Re: iSCSI Gateway reboots and permanent loss

[Date Prev][Date Next][Thread Prev][Thread Next][Date Index][Thread Index]

 



I have never had a permanent loss of a gateway but I'm a believer in Murphy's law and want to have a plan. Glad to hear that there is a solution in-the-works, curious when might that be available in a release? If sooner than later I'll plan to upgrade then immediately, otherwise, if far down the queue I would like to know if I should ready a standby server.

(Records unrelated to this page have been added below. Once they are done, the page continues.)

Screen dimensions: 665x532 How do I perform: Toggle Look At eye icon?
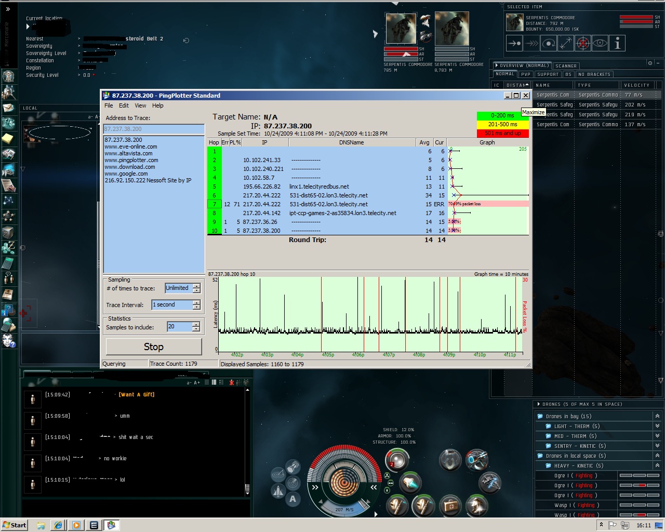pyautogui.click(x=600, y=44)
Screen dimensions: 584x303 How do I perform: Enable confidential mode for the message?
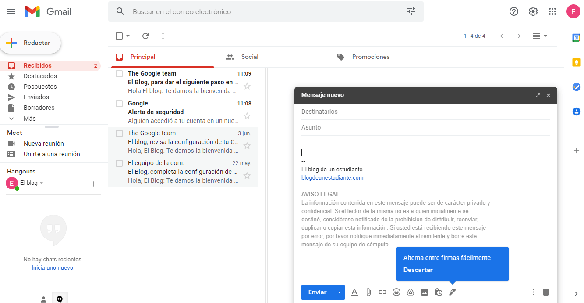(x=438, y=292)
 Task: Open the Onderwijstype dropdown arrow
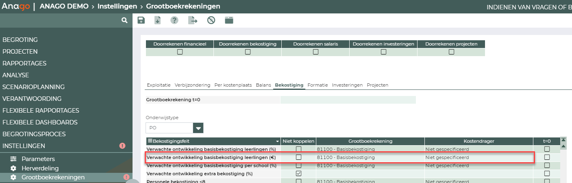(x=198, y=128)
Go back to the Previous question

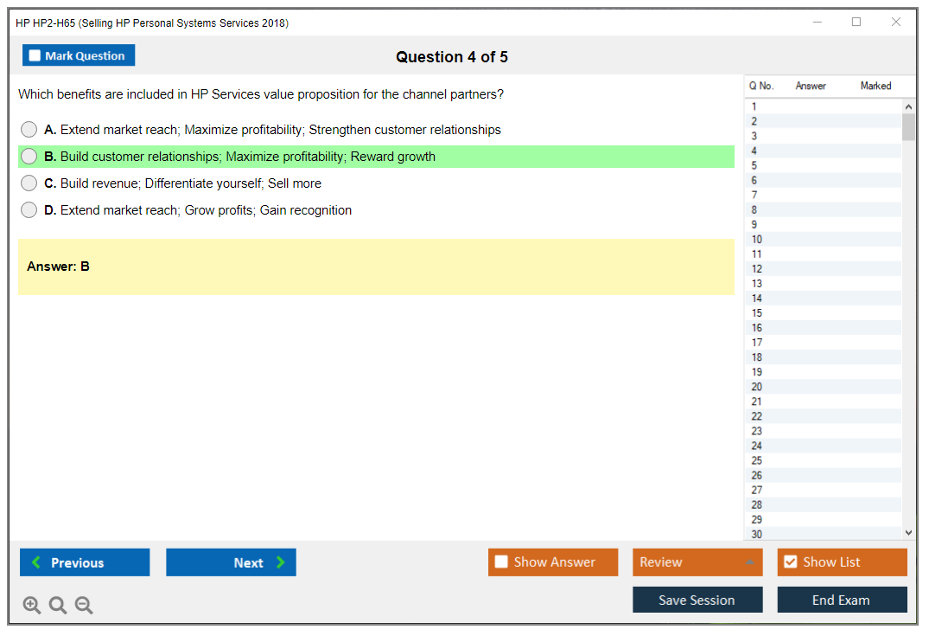click(85, 562)
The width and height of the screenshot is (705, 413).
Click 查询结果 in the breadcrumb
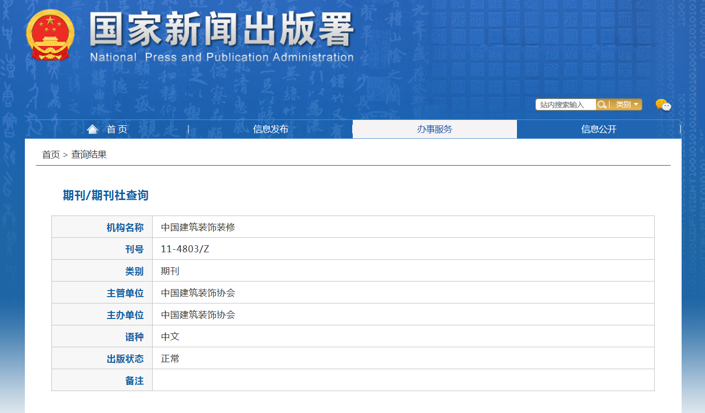pyautogui.click(x=89, y=155)
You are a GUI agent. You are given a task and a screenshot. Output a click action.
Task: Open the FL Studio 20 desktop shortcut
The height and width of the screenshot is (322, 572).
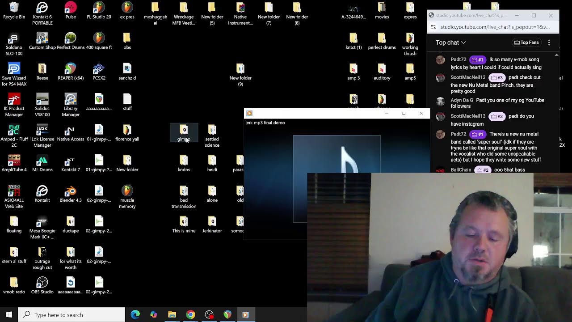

 Thanks so much for all your great work on this product.


Respectfully,

Wes Dillingham


On Wed, Dec 4, 2019 at 11:18 AM Mike Christie <mchristi@xxxxxxxxxx> wrote:
On 12/04/2019 08:26 AM, Gesiel Galvão Bernardes wrote:
> Hi,
>
> Em qua., 4 de dez. de 2019 às 00:31, Mike Christie <mchristi@xxxxxxxxxx
> <mailto:mchristi@xxxxxxxxxx>> escreveu:
>
>     On 12/03/2019 04:19 PM, Wesley Dillingham wrote:
>     > Thanks. If I am reading this correctly the ability to remove an iSCSI
>     > gateway would allow the remaining iSCSI gateways to take over for the
>     > removed gateway's LUN's as of > 3.0. Thats good, we run 3.2. However,
>     > because the actual update of the central config object happens
>     from the
>     > to-be-deleted iSCSI gateway, despite where the gwcli command is
>     issued,
>     > it will fail to actually remove said gateway from the object if that
>     > gateway is not functioning.
>
>     Yes.
>
>     >
>     > I guess this leaves the question still of how to proceed when one
>     of the
>     > iSCSI gateways fails permanently?  Is that possible, or is it
>     > potentially possible other than manually intervening on the config
>
>     You could edit the gateway.cfg manually, but I would not do it, because
>     it's error prone.
>
>     It's probably safest to run in degraded mode and wait for an updated
>     ceph-iscsi package with a fix. If you are running into the problem right
>     now, I can bump the priority.
>
> I permanently lost a gateway. I can not leave running "degraded" because
> I need to add another redundancy gateway, and it does not allow with the
> gateway "offline".
>
> In this case, what can I do? If I create a new gateway with the same
> name and IP as the lost one, and then try to use "delete" in gwcli, will
> it work?

Yes.

If you can have a temp stop in services you can also do the following as
a workaround:

0. Stop applications accessing iscsi luns, and have the initiator log
out of the iscsi target.

1. Stop ceph iscsi service. On all iscsi gw nodes do:

systemctl stop rbd-target-api

2. Delete gateway.cfg. This will delete the configuration info like the
target and its ACL and LUN mappings. It does not delete the actual
images or pools that you have data on.

rados -p rbd rm gateway.cfg

3. Start ceph iscsi services again. On all iscsi gw nodes do:

systemctl start rbd-target-api

4. Resetup target with gwcli. For the image/disk setup stage, instead of
doing the "create" command do the "attach"command:

attach pool=your_pool image=image_name

Then just re-add your target, ACLs and LUN mappings.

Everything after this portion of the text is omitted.